━━━━━ Data section
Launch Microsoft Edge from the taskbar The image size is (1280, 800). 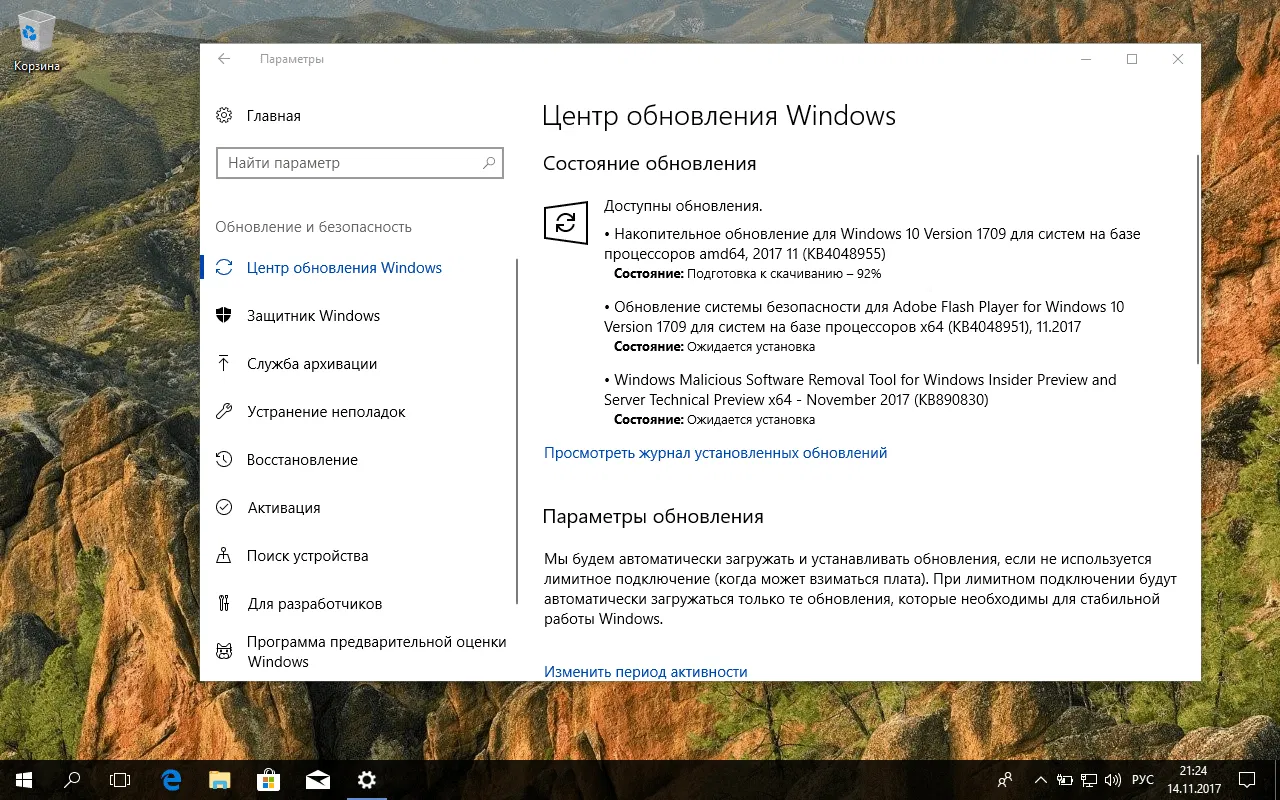pos(170,779)
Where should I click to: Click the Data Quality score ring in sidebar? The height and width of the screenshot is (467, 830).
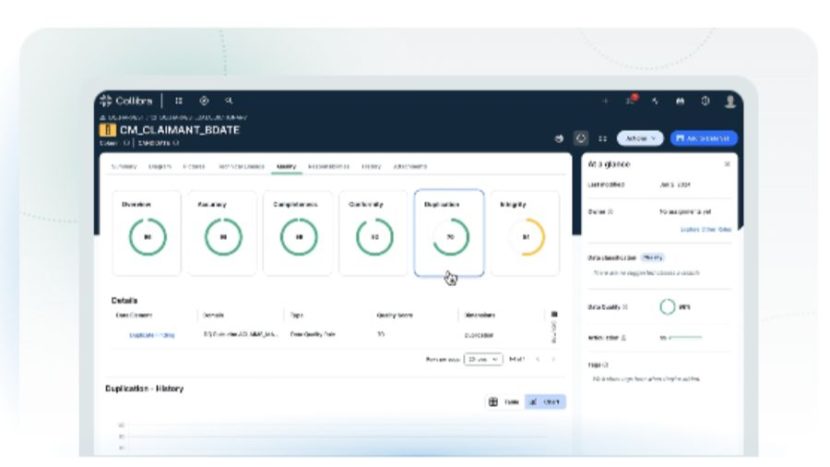[x=667, y=307]
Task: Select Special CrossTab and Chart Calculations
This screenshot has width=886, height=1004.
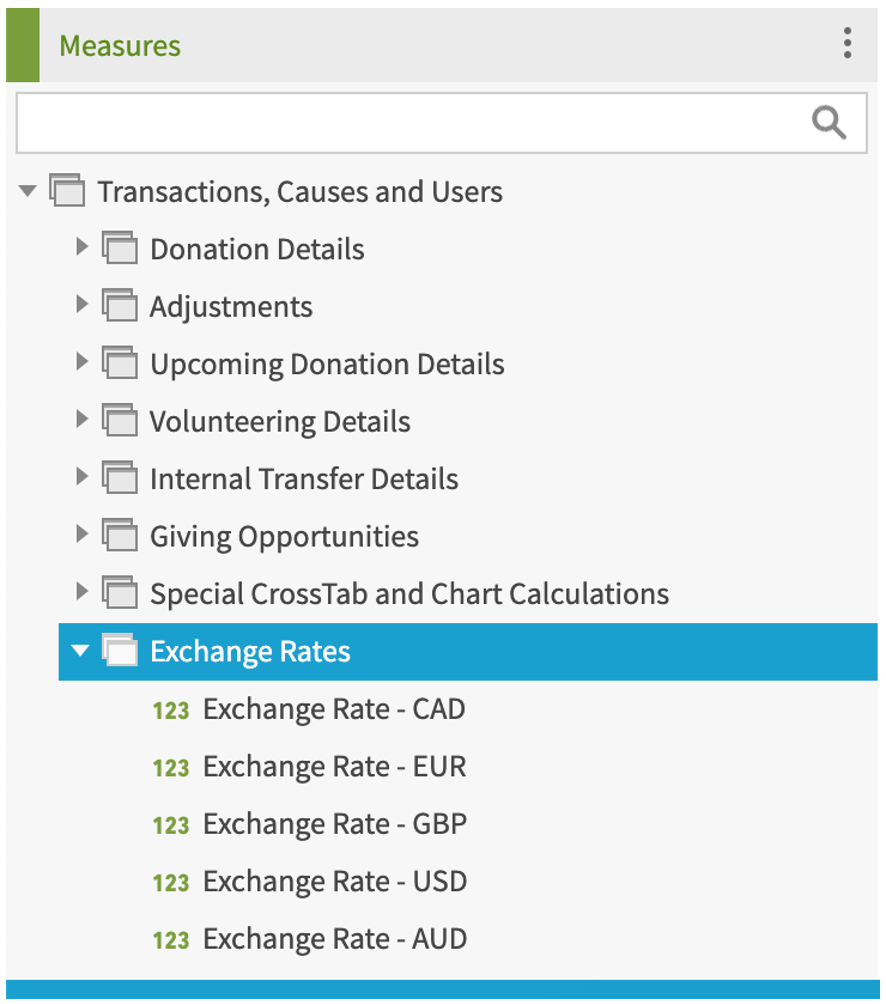Action: [x=408, y=594]
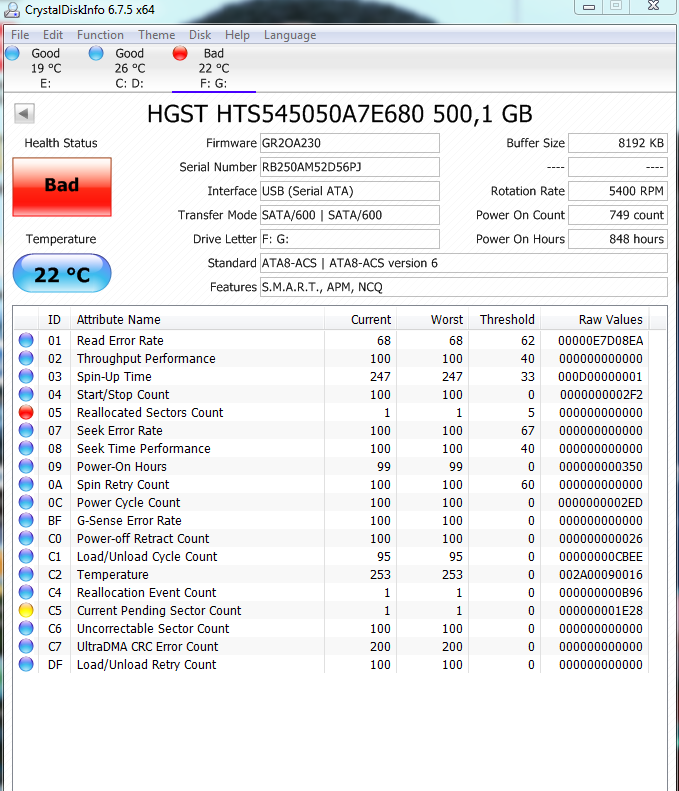Open the File menu
The width and height of the screenshot is (679, 791).
coord(20,35)
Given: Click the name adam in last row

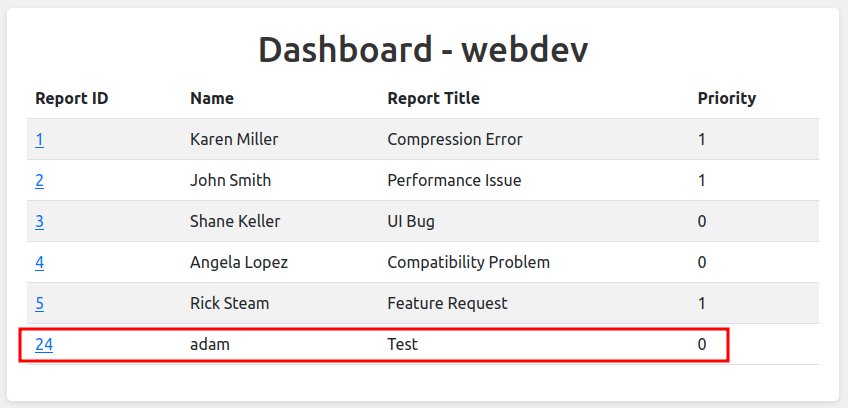Looking at the screenshot, I should point(209,344).

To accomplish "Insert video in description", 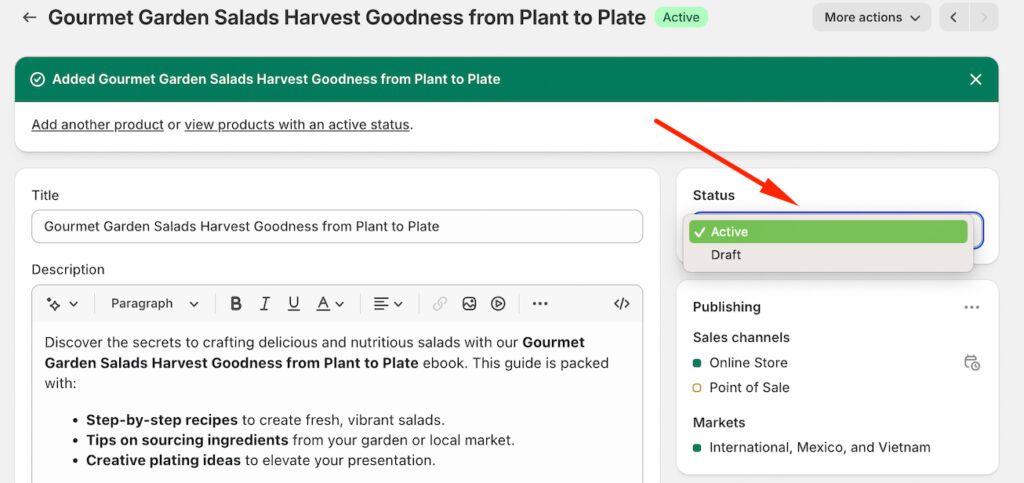I will pyautogui.click(x=498, y=303).
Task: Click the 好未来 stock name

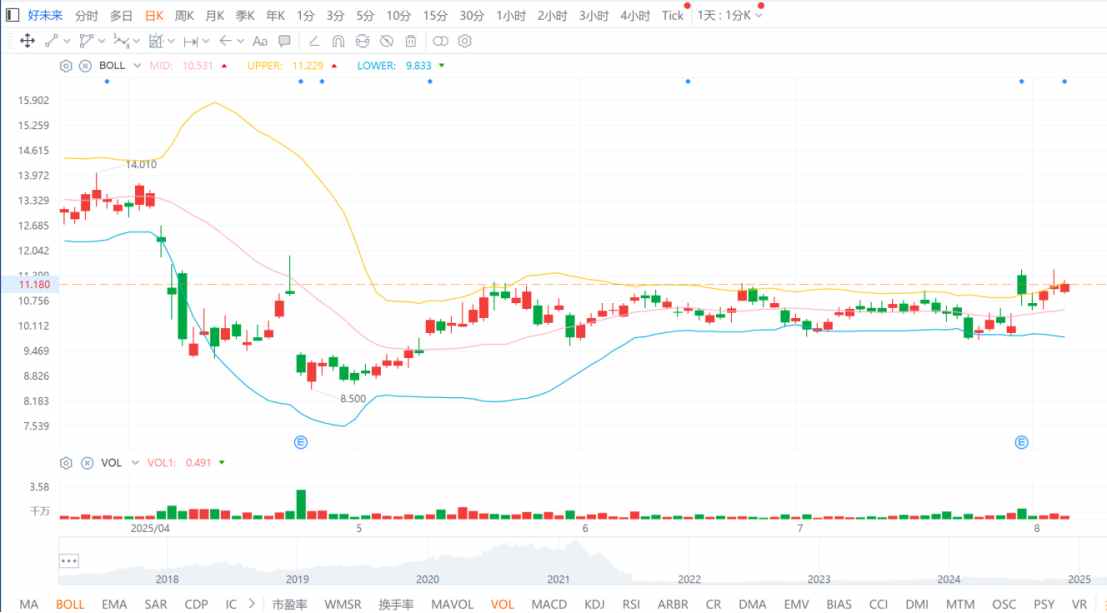Action: coord(45,16)
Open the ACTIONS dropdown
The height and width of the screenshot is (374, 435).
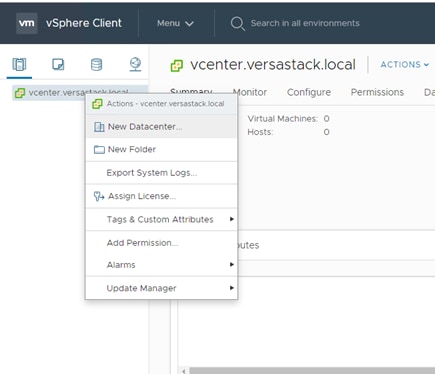coord(405,64)
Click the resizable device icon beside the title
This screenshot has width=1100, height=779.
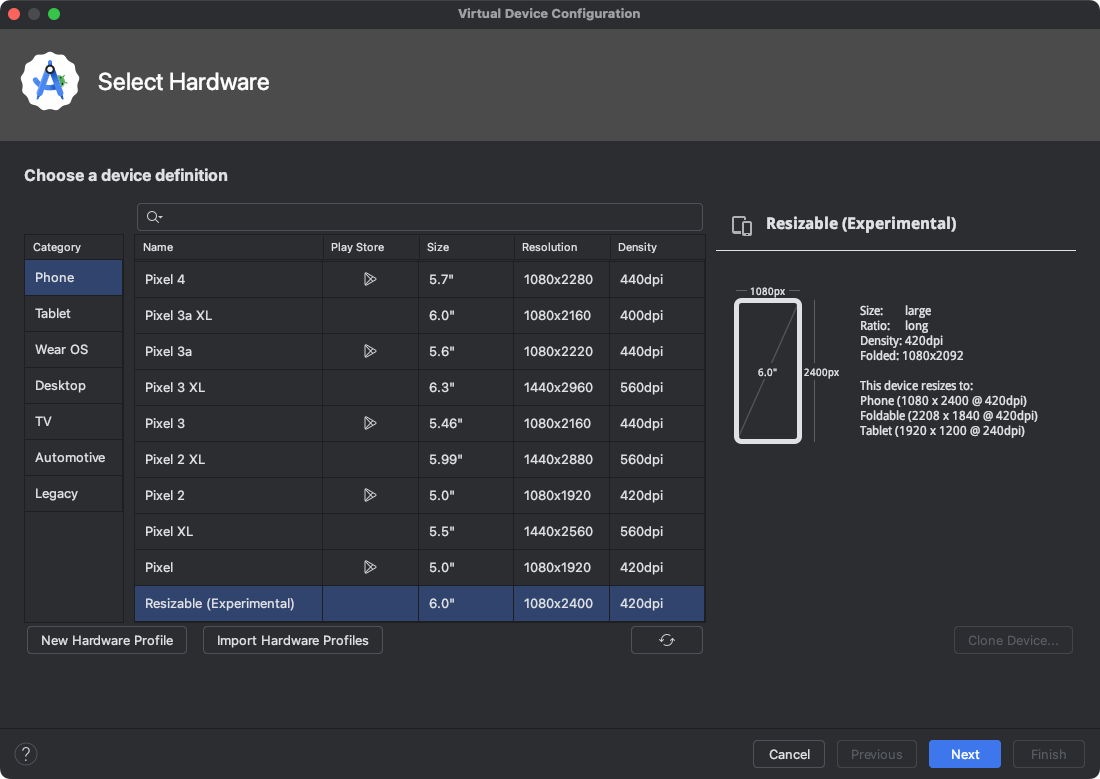pyautogui.click(x=741, y=226)
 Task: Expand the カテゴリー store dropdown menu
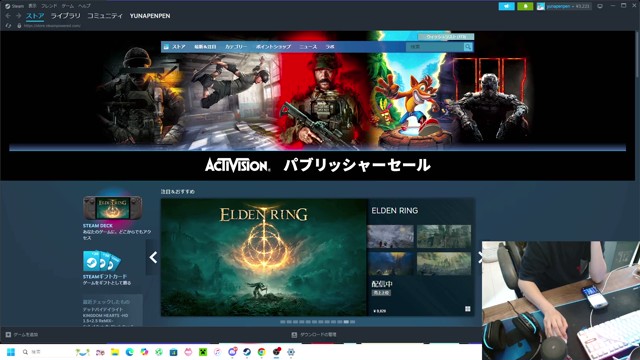236,47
━━━━━━━━━━
## Required action
Copy exactly the lines that begin at the one containing "The height and width of the screenshot is (374, 435)." and end at the last line of the records, both included, omitting the pictures.

## The answer
The height and width of the screenshot is (374, 435).
coord(405,64)
Click the resizable device icon beside the title
This screenshot has width=1100, height=779.
pyautogui.click(x=741, y=226)
 Task: Expand the カテゴリー store dropdown menu
236,47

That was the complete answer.